Череповецкий секретарь губкома, вел дипломатическое наступление на Цека партии. Пьянство – болезнь организации, с которой губком ведет решительную борьбу, заверял он в своем секретном письме весной 23 года. «Но, несмотря на это, это болезненное явление не только не изживается, но наоборот углубляется и захватывает все большее количество членов организации». Ранее губкомом и контрольной комиссией, в качестве меры наказания ответработников, применялись выговор в печати и снятие с занимаемой должности. «Но в последнее время применение этой меры стало невозможным, – сетует секретарь, – так как пьянство настолько широко развернулось, что при применении вышеуказанной меры наказания губком лишен возможности заменять другими снимаемых ответственных работников». Публикация же в печати подрывает авторитет власти и дискредитирует ее в целом в глазах населения[467]
. Положение кажется безвыходное. Но выход есть, поскольку, невзирая на болезнь, а может быть благодаря ей, намекает следующая фраза: «В целом связь с массами укрепляется и авторитет партии растет».После полосы первоначального отчуждения и холода, потери коммунистических ориентиров члены партии стали постепенно притираться к условиям нэпа и даже входить во вкус. В конце концов, нельзя же все время вариться в собственном соку – один день партийному работнику пить с советским, другой день – советскому с партийным. Каждый образованный человек знает, что это прямая дорога к биологической деградации и социальному застою, и в этом смысле нэп сыграл благотворную роль, повсеместно привнес свежую струю в общественные отношения. В конце января 23 года из Башреспублики сообщали, что во время рождественских праздников советские и партийные работники пьянствовали вместе с нэпманами, по поводу чего появился строгий циркуляр о борьбе с пьянством[468]
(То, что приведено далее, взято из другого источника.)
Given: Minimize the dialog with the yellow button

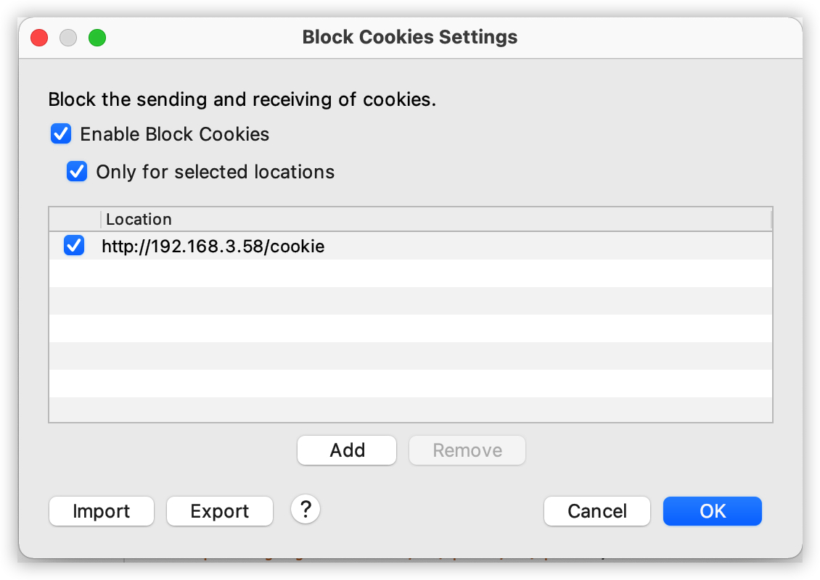Looking at the screenshot, I should pos(68,38).
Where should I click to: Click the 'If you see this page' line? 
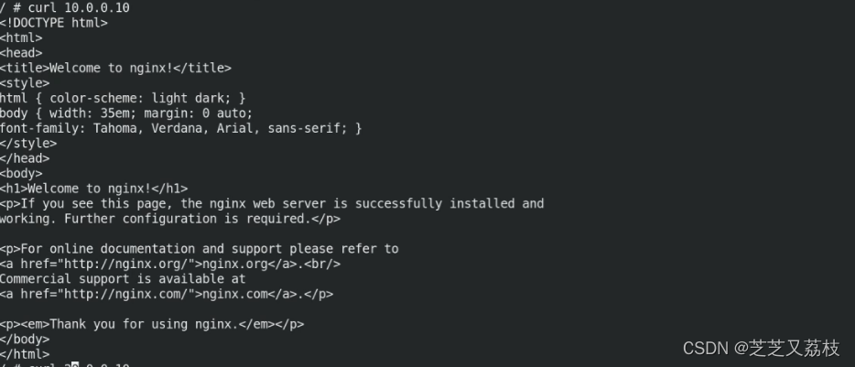[x=272, y=203]
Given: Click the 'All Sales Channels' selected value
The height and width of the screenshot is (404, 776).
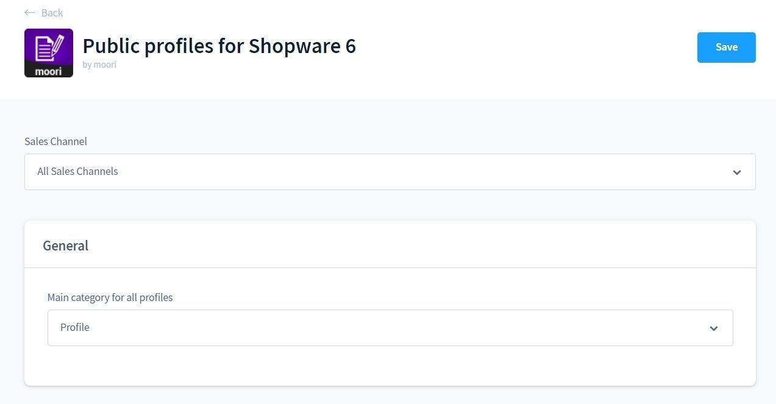Looking at the screenshot, I should click(x=77, y=171).
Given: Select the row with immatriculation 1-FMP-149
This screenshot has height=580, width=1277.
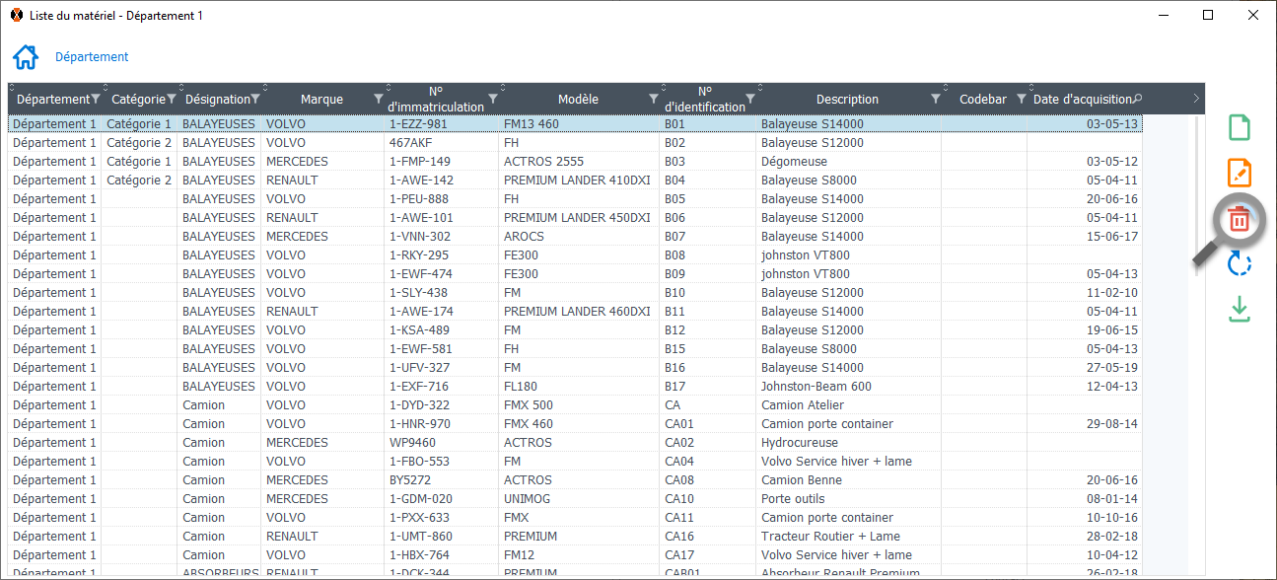Looking at the screenshot, I should (420, 162).
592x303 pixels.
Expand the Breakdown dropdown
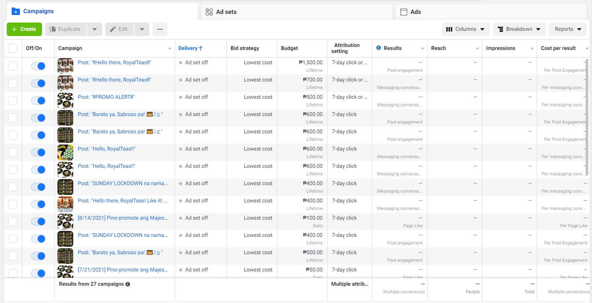[x=519, y=29]
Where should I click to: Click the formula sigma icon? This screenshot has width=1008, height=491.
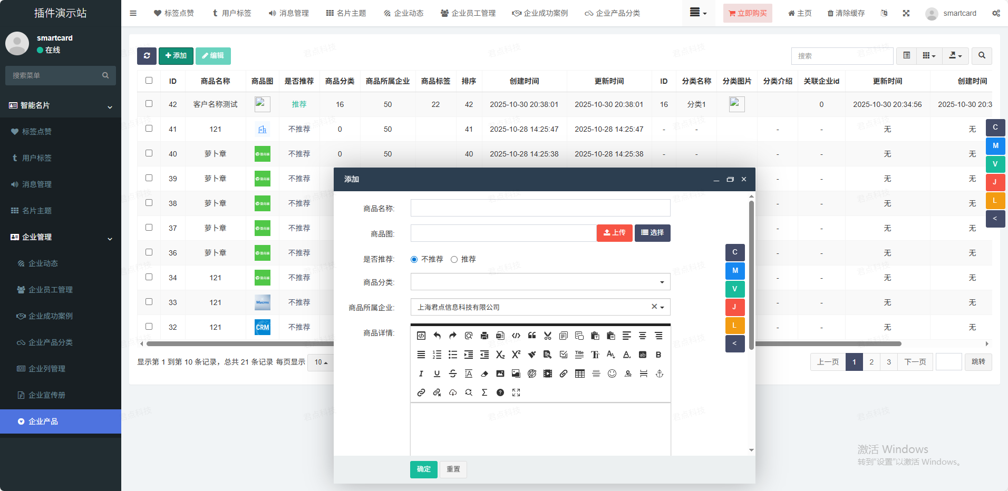point(484,393)
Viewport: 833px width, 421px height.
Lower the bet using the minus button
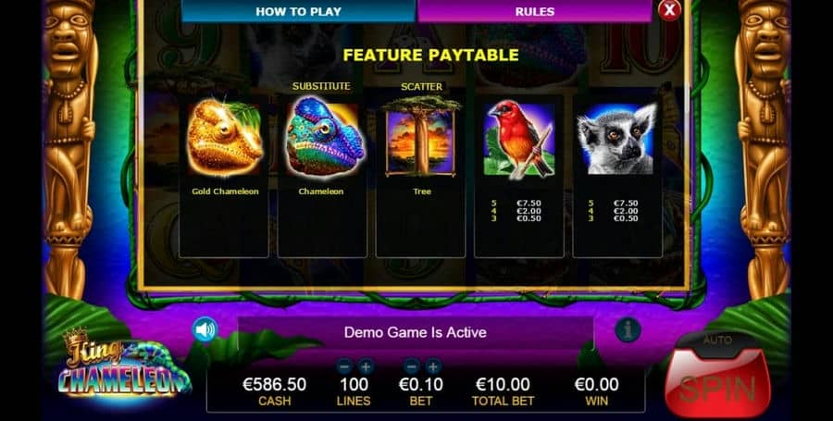[x=412, y=365]
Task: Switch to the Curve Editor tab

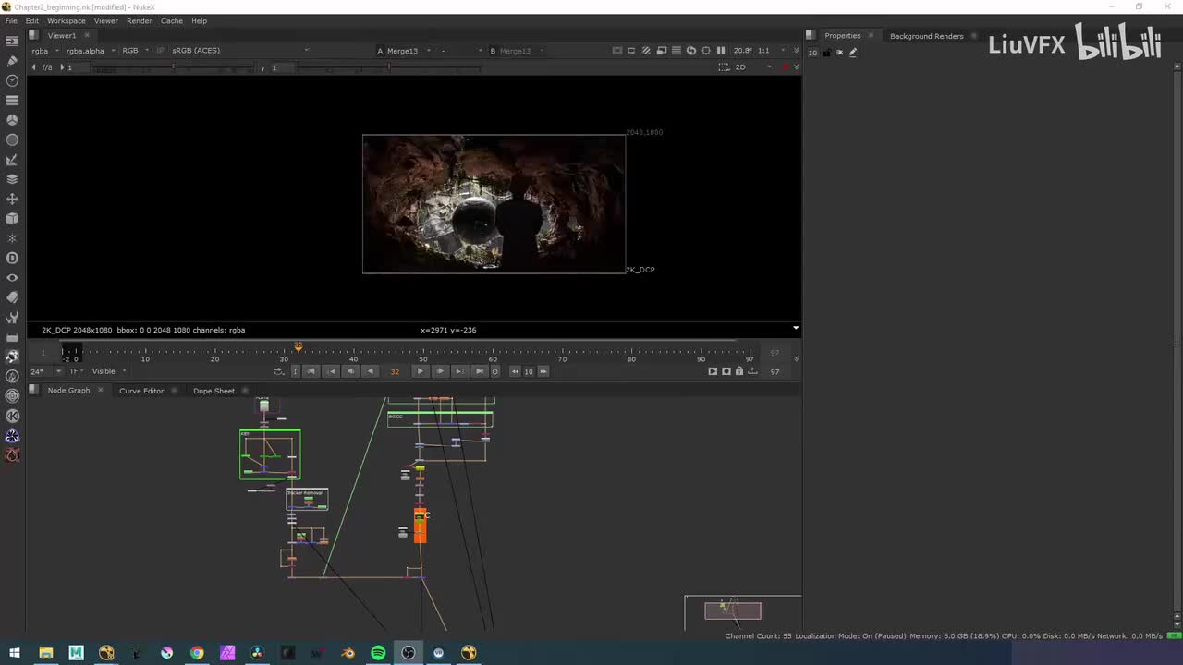Action: [141, 391]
.Но на каком-то этапе всероссийского праздника, особенно после появления в отчетности ГПУ специальной «пьяньс-водки», малопьющее руководство в Москве встревожилось не на шутку и топнуло ногой, потребовав активной борьбы с самогоноварением. С января 1923 года в губерниях чередой пошли широковещательные двухнедельники и месячники борьбы с пьянством и самогоноварением; сводки насытились бодрой информацией о количестве проведенных рейдов, о поимке самогонщиков, конфискации аппаратов и уничтоженных объемах готовой продукции и полуфабриката. Такого рода информация быстро стала отдавать невыразимой казенной скукой и окрашивать самобытный облик губерний единой серой краской скучнейших и бесполезнейших цифр.
В Вятской губернии (10–12.3.23) с 1 по 20 января было обнаружено самогонных очагов – 793, самогонщиков – 705, отобрано аппаратов – 405, ведер самогона – 292, возбуждено уголовных дел – 1017[469]
. Давно известно, что математика способна только вносить беспорядок и сгущать мрак в неподдающихся количественному анализу гуманитарных сферах. Что есть, например, самогонный очаг без самогонщика или самогонщик без аппарата? Как видно отсюда – тайна за семью сотнями печатей.В Вологодской губернии (27.2.23) в ходе двухнедельника по борьбе с самогоноварением было произведено 1505 обысков. Отобрано 468 самогонных аппаратов, 1700 ведер самогона, заведено 1840 уголовных дел[470]
.В Екатеринбургской губернии (12.3.23) за месяц борьбы с самогоном было обнаружено 320 самогонных очагов, задержано 1111 самогонщиков, конфисковано 502 самогонных аппарата, 18 бочек и 23 ведра самогона[471]
.За Уралом кампания также проходила трафаретно и невыразительно. Алтайская губерния (2.4.23): вылито 3499 ведер самогонной бурды и 700 ведер самогона[472]
. По Новониколаевской, Красноярской, Иркутской губерниям – все тот же безликий ряд цифр и более ничего социально значимого. Только Томская губерния подавала некоторые признаки жизни: за месяц у населения было отобрано 923 самогонных аппарата и более 11000 ведер самогонной бурды(23.3.23)[473], но борьба с самогонщиками, по всей видимости, велась с нарушением негласных этических норм, поскольку вызывала чрезмерное раздражение крестьян, которые принялись разоружать милиционеров (12.3.23)[474].